Good afternoon. Thanks for listening. My name is Jay Duker. I'm the President and CEO of EyePoint. I'd like to thank Goldman Sachs for inviting us to present today. We are a publicly traded company, and I will be giving some forward-looking statements. If you'd like our full legal disclaimers, I invite you to go to our website. EyePoint is the leader in sustained-release drug delivery for retinal diseases. Our lead asset is called DURAVYU, which consists of Vorolanib, a small molecule tyrosine kinase receptor inhibitor, which is best in class. It's patent protected. It's in our patented Durasert E sustained delivery technology, which makes the inserts fully bioerodible. We are currently in two pivotal phase III trials in wet age-related macular degeneration.

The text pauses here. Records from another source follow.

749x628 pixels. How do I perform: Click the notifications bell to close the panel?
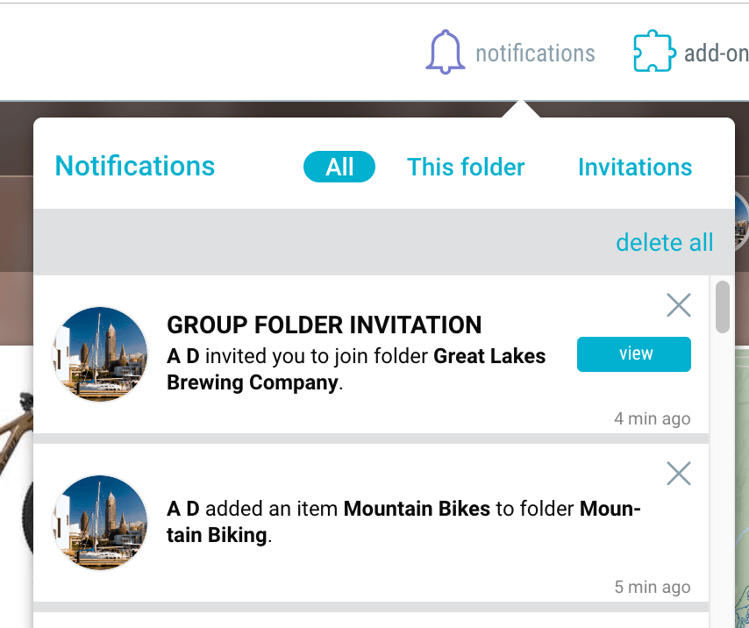[x=446, y=51]
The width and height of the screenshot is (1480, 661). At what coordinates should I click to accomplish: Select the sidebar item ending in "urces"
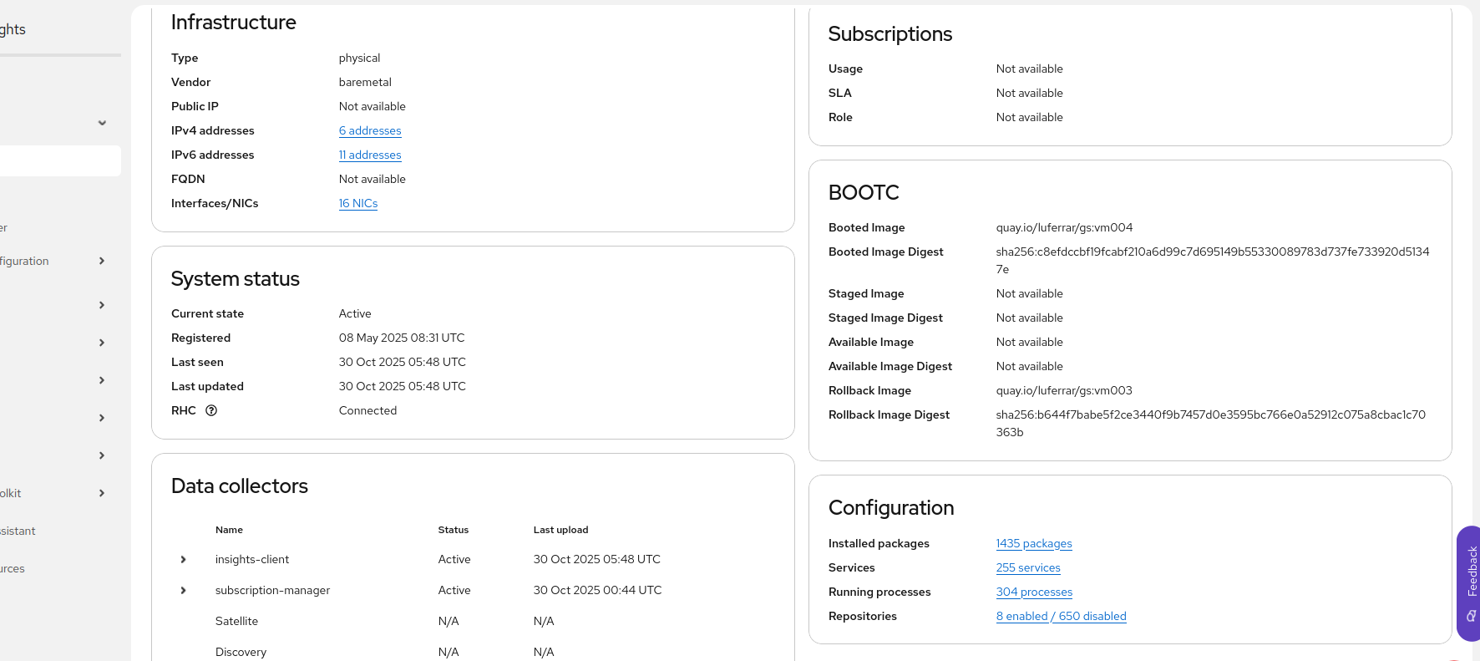tap(13, 568)
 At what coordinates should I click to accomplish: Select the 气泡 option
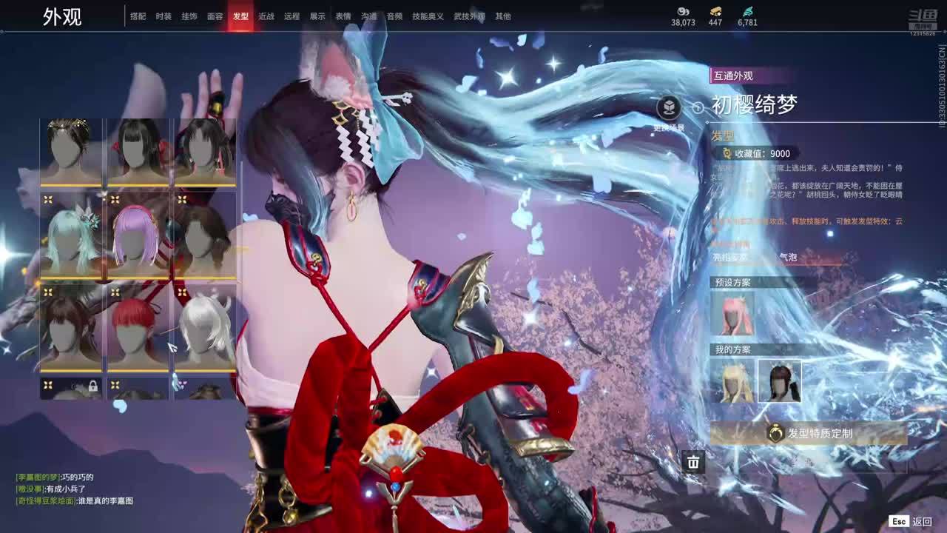point(788,258)
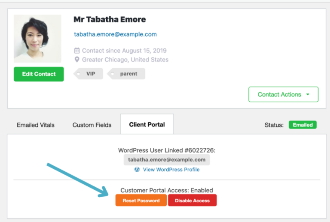The image size is (330, 222).
Task: Click the green Emailed status badge
Action: tap(303, 125)
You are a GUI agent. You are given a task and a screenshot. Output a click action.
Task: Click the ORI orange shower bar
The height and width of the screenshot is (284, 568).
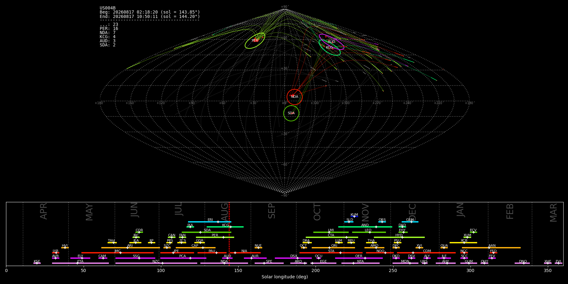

The first trial is called the LUGANO Trial, and we announced several weeks ago that the trial is now fully enrolled with over 400 patients randomized.

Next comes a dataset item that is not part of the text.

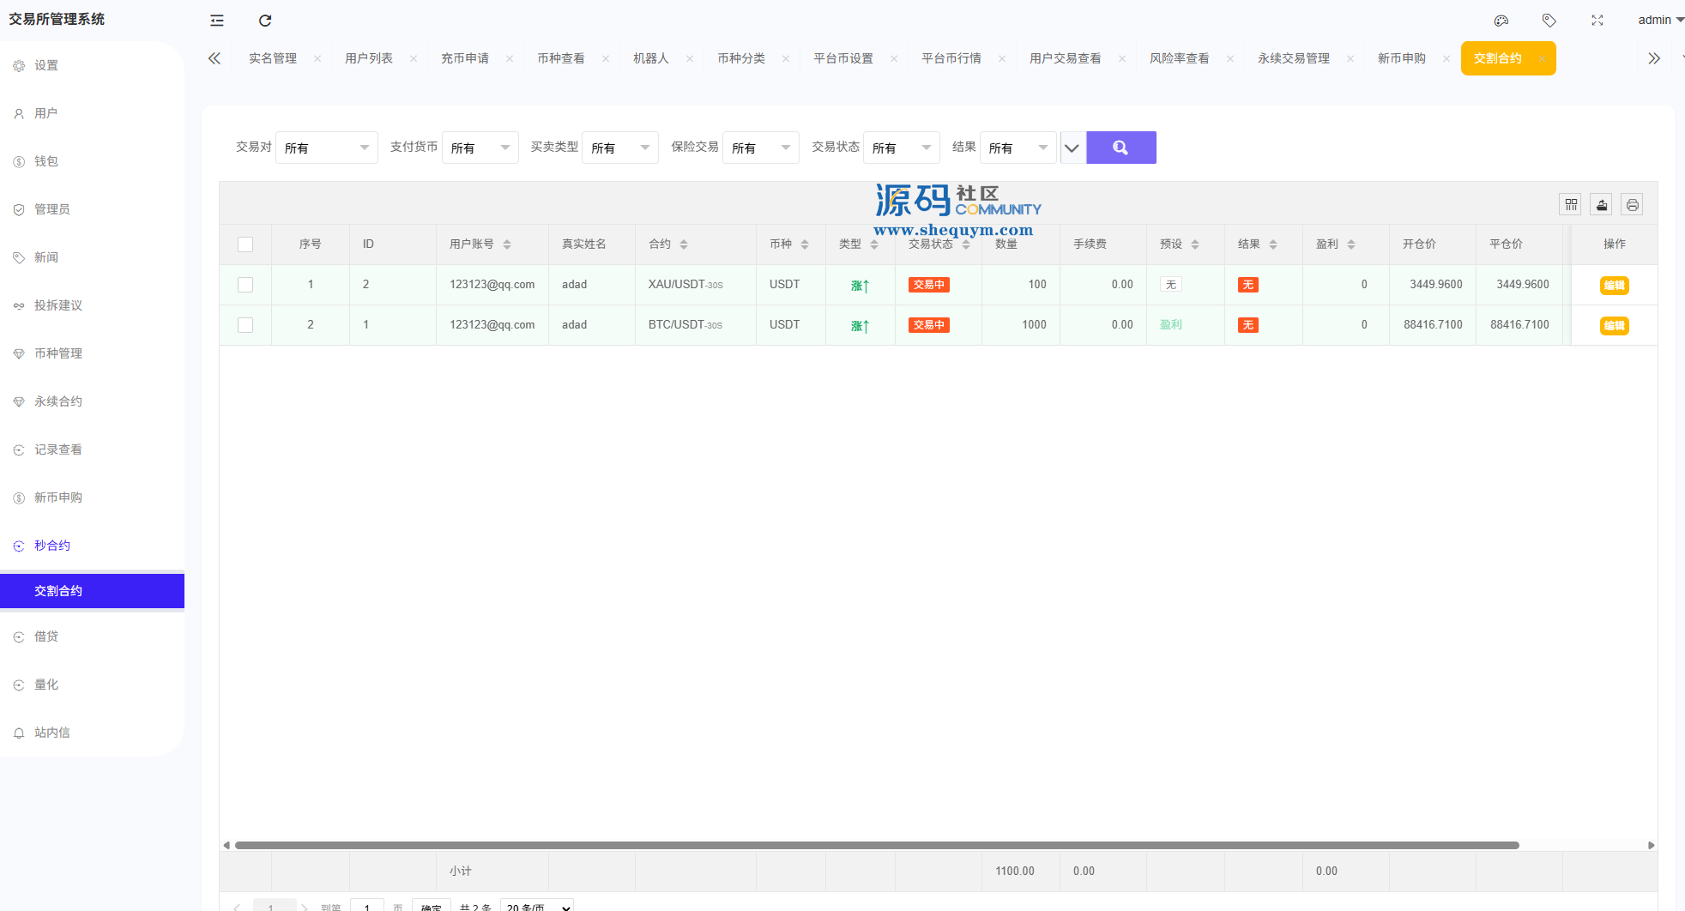Open 秒合约 in the sidebar menu
This screenshot has height=911, width=1685.
[x=52, y=546]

The second trial is called the LUCIA Trial. We announced it's 60% enrolled as of several weeks ago, and we've updated our guidance to have full enrollment in the LUCIA Trial in the third quarter of this year. In addition, we're the only TKI program to be in diabetic macular edema, or DME. We had highly positive efficacy and safety data from our phase II VERONA trial in DME. In fact, we've had favorable safety profile across multiple indications with over 190 patients treated with DURAVYU to date. Our cash looks great. We currently have $318 million at the end of the first quarter, which gives us a runway into 2027, approximately a year post data from the phase III trials. This is our pipeline. Again, we are in phase III in two wet AMD trials, LUGANO fully enrolled, LUCIA by 3Q.

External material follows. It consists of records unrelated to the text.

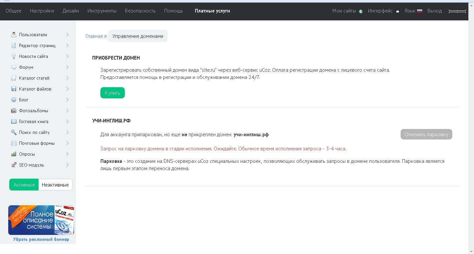Screen dimensions: 474x254
Task: Click the Page Editor document icon
Action: [14, 45]
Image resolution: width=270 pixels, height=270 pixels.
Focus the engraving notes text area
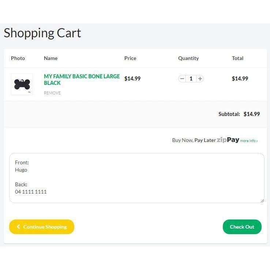[136, 178]
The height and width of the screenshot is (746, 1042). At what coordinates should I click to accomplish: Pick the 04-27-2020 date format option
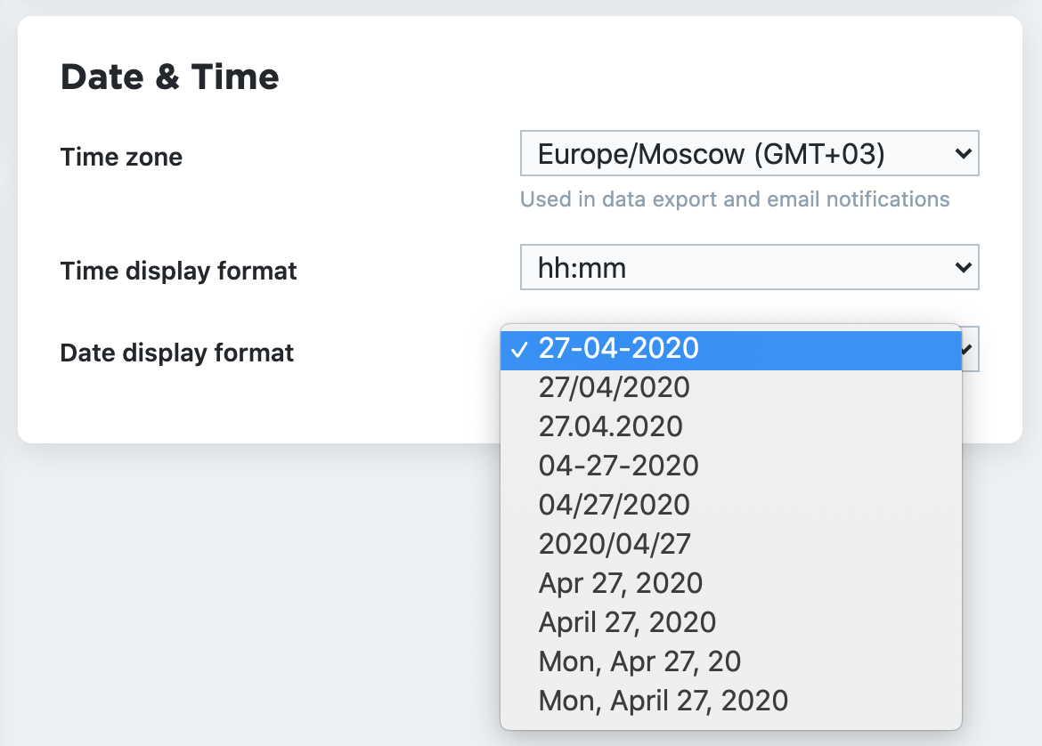(618, 466)
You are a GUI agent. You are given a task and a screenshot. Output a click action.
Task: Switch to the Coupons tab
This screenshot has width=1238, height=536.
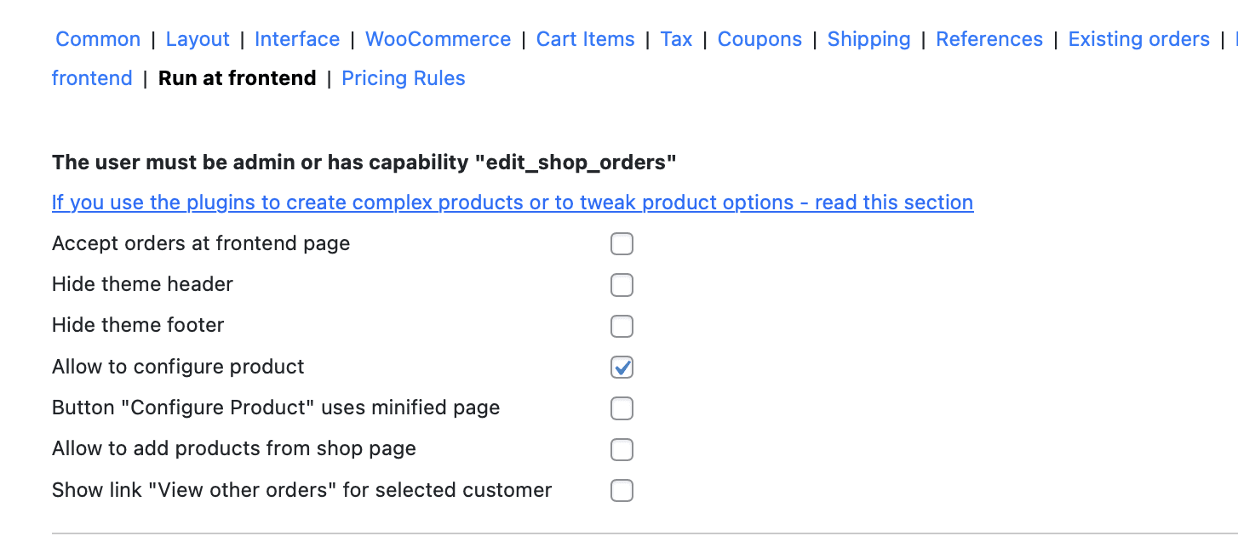[x=759, y=39]
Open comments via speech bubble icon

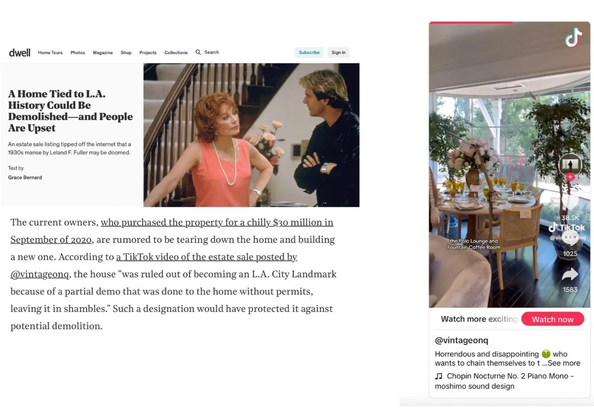point(570,237)
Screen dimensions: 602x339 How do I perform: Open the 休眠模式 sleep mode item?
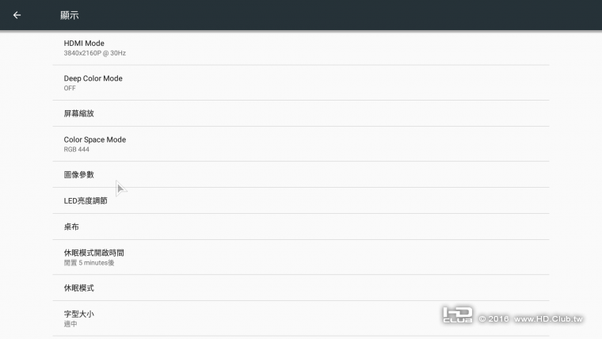79,288
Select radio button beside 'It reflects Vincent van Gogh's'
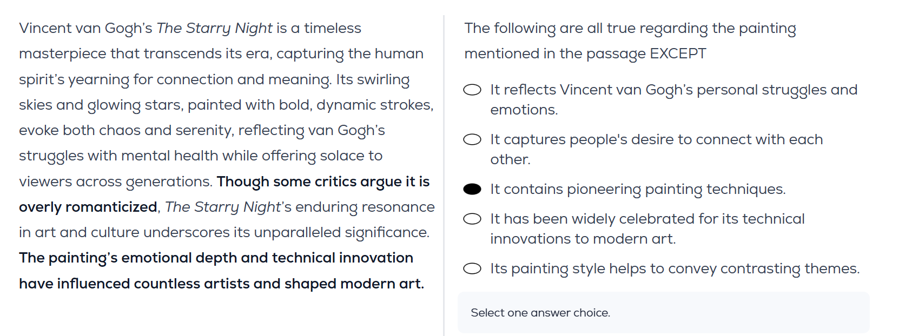The width and height of the screenshot is (912, 336). tap(472, 90)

We have positive phase II DME data, and we will be updating our DME plan later in the year for pivotal trial. In addition, we have EYP-2301, which is the small molecule called razuprotafib that we've been able to put into sustained release. This is a type two agonist, and we will be advancing it for serious retinal diseases. We have some pretty good treatments for wet age-related macular degeneration. They're safe and effective, but they all lack one thing, which is durability. There is significant evidence that we need more durability in wet AMD. Many patients are chronically undertreated, and in the long term, many patients lose vision because they are undertreated. The short-acting current anti-VEGFs put a great burden on patients, on practitioners, on families, and on society. Missed visits can result in permanent visual loss.
There's evidence that even one missed visit in scheduled therapy could result in significant visual loss. The fact that we have an aging population with increased lifespan only means there's going to be more and more patients who get wet age-related macular degeneration and require long-term therapy. Diabetic macular edema is another area for which we have good treatments, anti-VEGFs that are safe and effective. Durability is needed. Diabetic macular edema typically affects working-age people who have multiple concurrent clinical problems, have to go to multiple doctor visits. The significant burden of intravitreal injections, especially in the first year, means that patients can be very non-compliant in this disease. DME is prevalent. About a quarter of the patients will develop it. Currently, the market is about $3 billion. Up to 51% have delayed or missed visits resulting in significant visual loss. Our solution is DURAVYU.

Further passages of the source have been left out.